Based on a consensus definition of chronic disease, all four-digit level codes from the International Classification of Diseases, 10th revision (ICD-10) were classified as chronic or not by an international and multidisciplinary team. Chronic ICD-10 codes were subsequently grouped into broader categories according to clinical criteria. Last, we showed proof of concept by applying the classification to older adults from the Swedish National study of Aging and Care in Kungsholmen (SNAC-K) using also inpatient data from the Swedish National Patient Register.
A disease or condition was considered to be chronic if it had a prolonged duration and either (a) left residual disability or worsening quality of life or (b) required a long period of care, treatment, or rehabilitation. After applying this definition in relation to populations of older adults, 918 chronic ICD-10 codes were identified and grouped into 60 chronic disease categories.
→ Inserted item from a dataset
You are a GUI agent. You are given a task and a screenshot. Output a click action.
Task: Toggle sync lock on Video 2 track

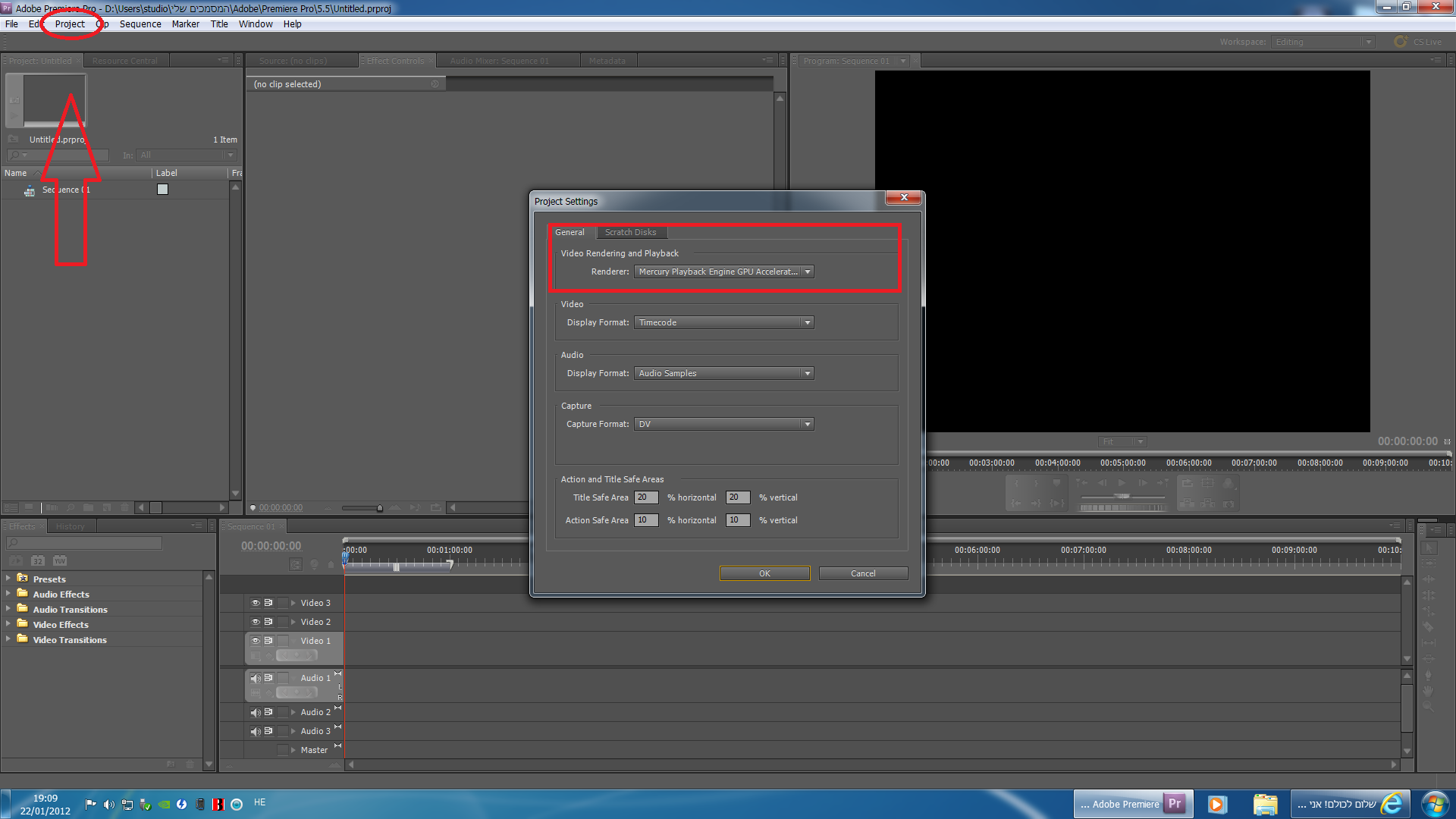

In SNAC-K, 88.6% had ≥2 of these 60 disease categories, 73.2% had ≥3, and 55.8% had ≥4.
This operational measure of multimorbidity, which can be implemented using either or both clinical and administrative data, may facilitate its monitoring and international comparison. Once validated, it may enable the advancement and evolution of conceptual and theoretical aspects of multimorbidity that will eventually lead to better care.